The Promise That Was, and What Remains
Progressive Web Apps were pitched as a way to get app-like experiences — offline support, push notifications, home screen installation — without the overhead of native app development and app store distribution. Years later, the picture is more nuanced than the original pitch suggested.
Where PWAs Genuinely Shine
Content-focused apps, internal business tools, and products where reaching the widest possible audience with a single codebase matters more than deep platform integration are excellent PWA candidates.

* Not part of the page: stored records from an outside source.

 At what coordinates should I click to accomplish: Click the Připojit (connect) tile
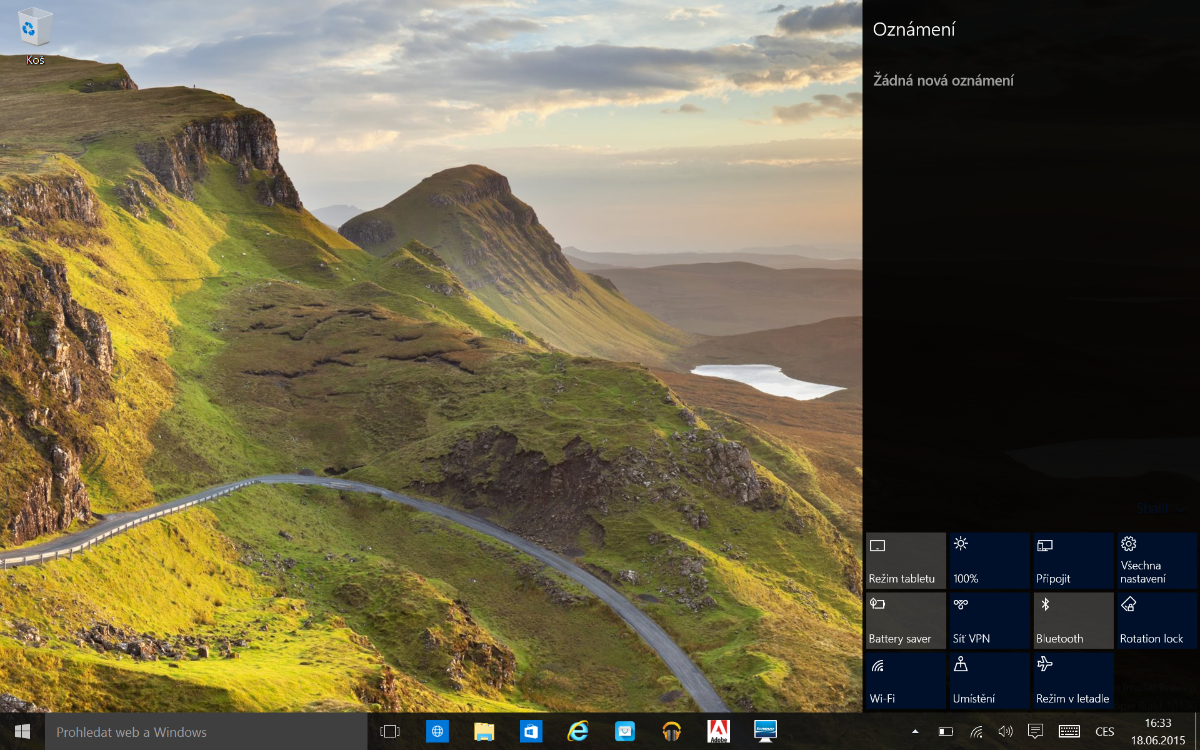(1073, 560)
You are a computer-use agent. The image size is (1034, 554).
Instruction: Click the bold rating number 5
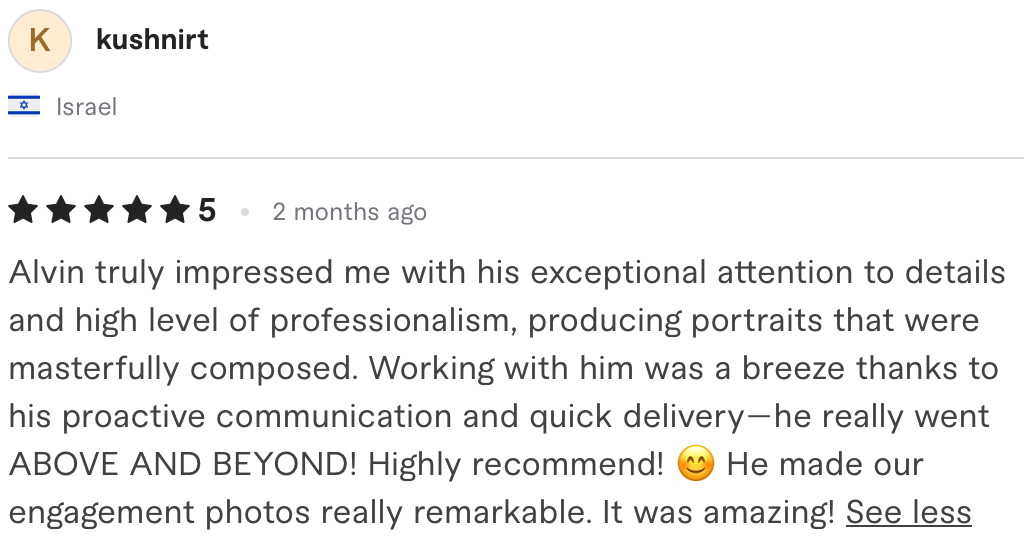tap(207, 211)
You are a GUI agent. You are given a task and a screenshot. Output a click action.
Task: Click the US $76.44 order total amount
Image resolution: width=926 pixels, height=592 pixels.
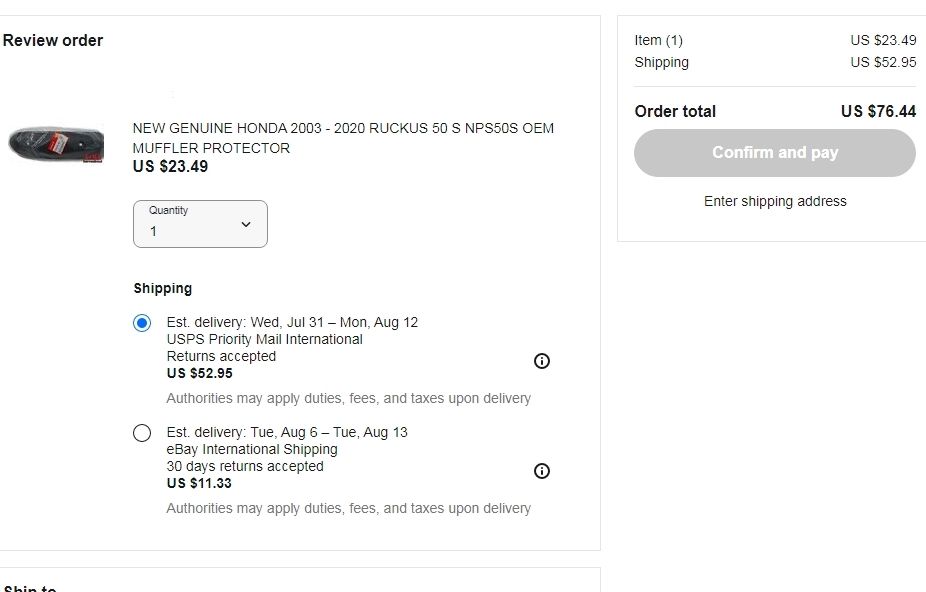coord(878,111)
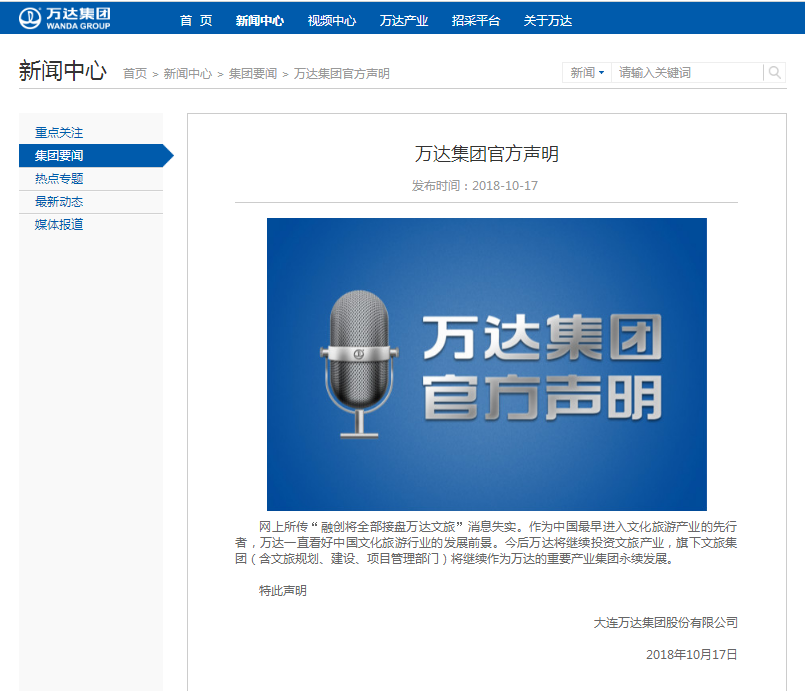Open the 新闻 search category dropdown
Image resolution: width=805 pixels, height=691 pixels.
click(587, 72)
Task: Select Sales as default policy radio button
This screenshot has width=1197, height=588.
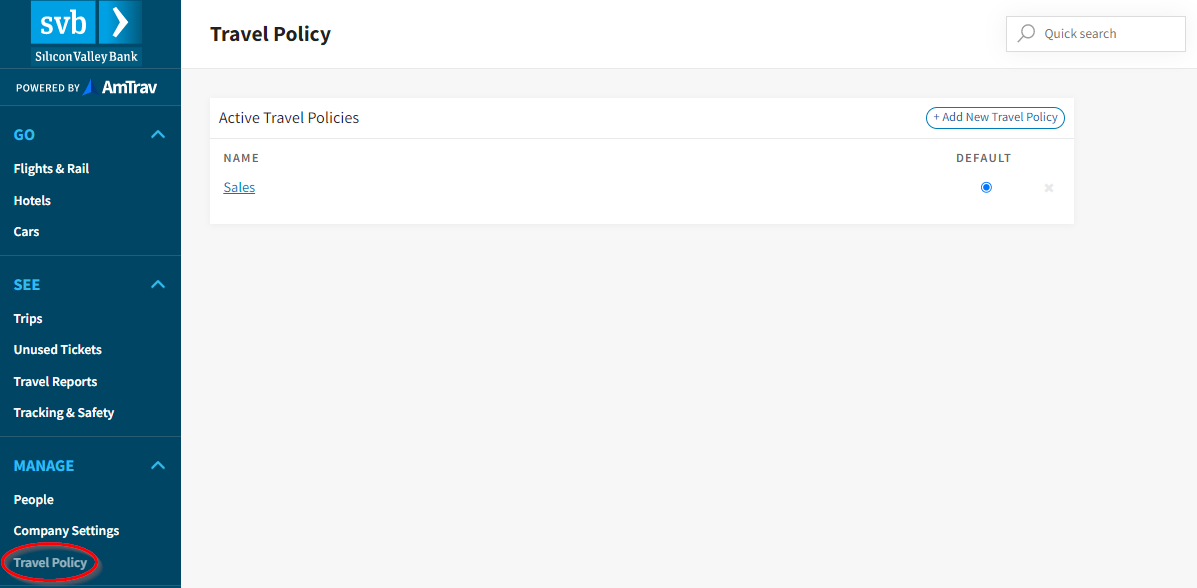Action: coord(986,187)
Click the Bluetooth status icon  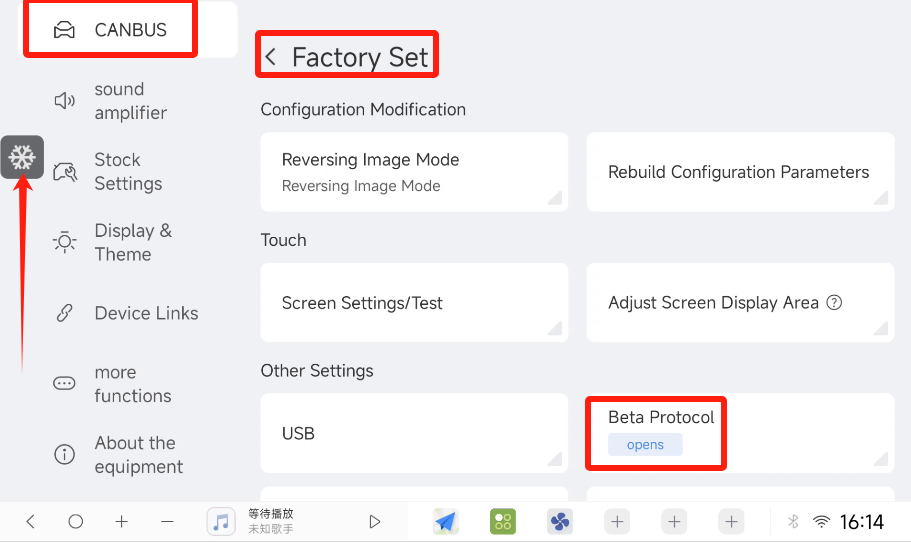tap(793, 521)
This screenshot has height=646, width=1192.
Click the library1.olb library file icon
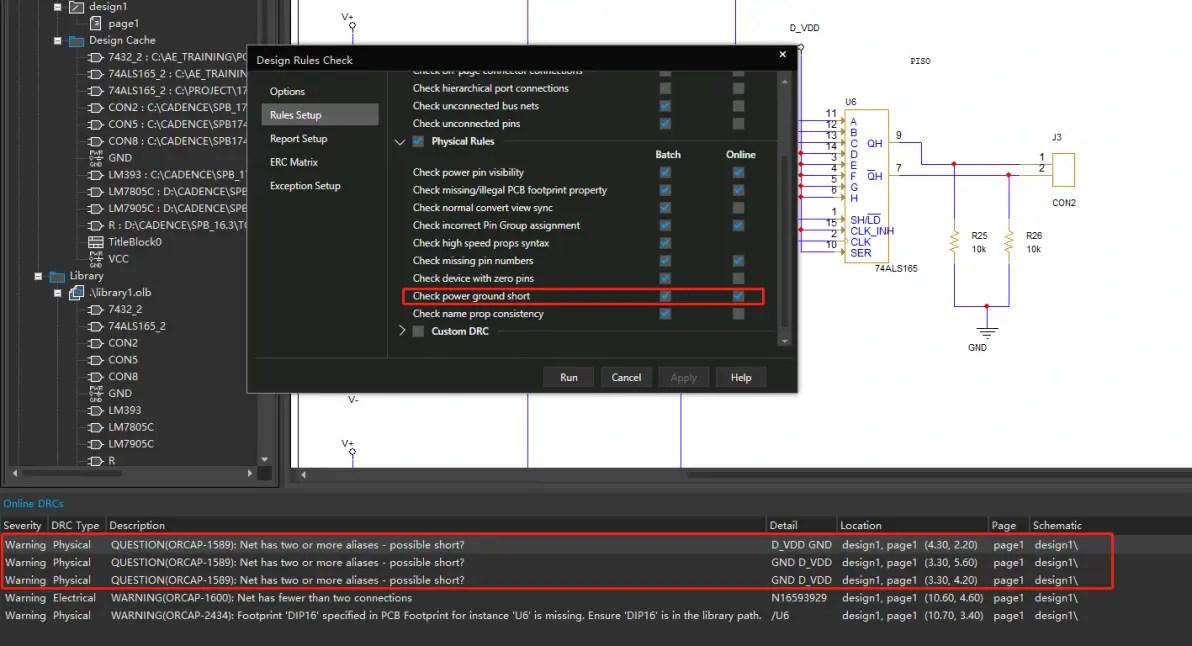pos(77,293)
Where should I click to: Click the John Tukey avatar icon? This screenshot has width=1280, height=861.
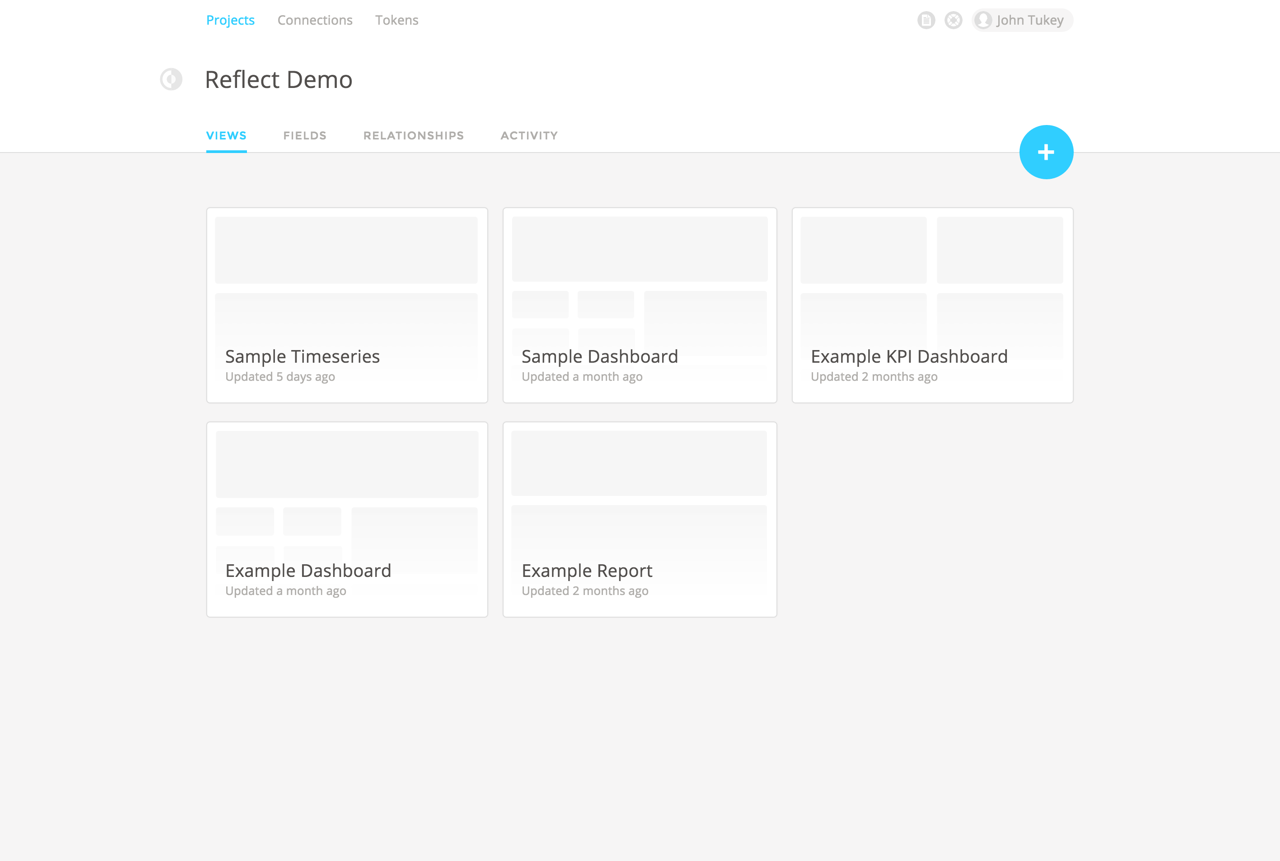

A service worker enabling offline access and a manifest enabling home screen installation cover most of what these use cases actually need.
The iOS Limitation That Still Matters
Safari’s support for PWA capabilities — particularly push notifications, which arrived years later than on other platforms, and background sync — has historically lagged behind Chrome and Android. This gap has narrowed but hasn’t disappeared, and it remains the most common reason teams choose native or React Native over a PWA for iOS-heavy user bases.
Discoverability Remains a Real Trade-off
PWAs don’t appear in app stores by default, which means losing app store search as a discovery channel — a meaningful loss for consumer apps that rely on organic app store traffic. This matters far less for apps distributed primarily through a website, marketing, or existing user relationships.
When Native or Cross-Platform Still Wins
Apps needing deep OS integration — background location tracking, complex Bluetooth device communication, camera-intensive features, or the polish of platform-specific UI conventions — still generally need native or cross-platform framework capabilities that PWAs can’t fully replicate through web APIs.
The Honest Recommendation
PWAs remain a genuinely good choice for content sites, internal tools, and products where “good enough” mobile experience with zero app store friction beats a more polished but higher-effort native app. They’re not a universal replacement for native development, and treating them as one leads to disappointing results for use cases they were never well suited for.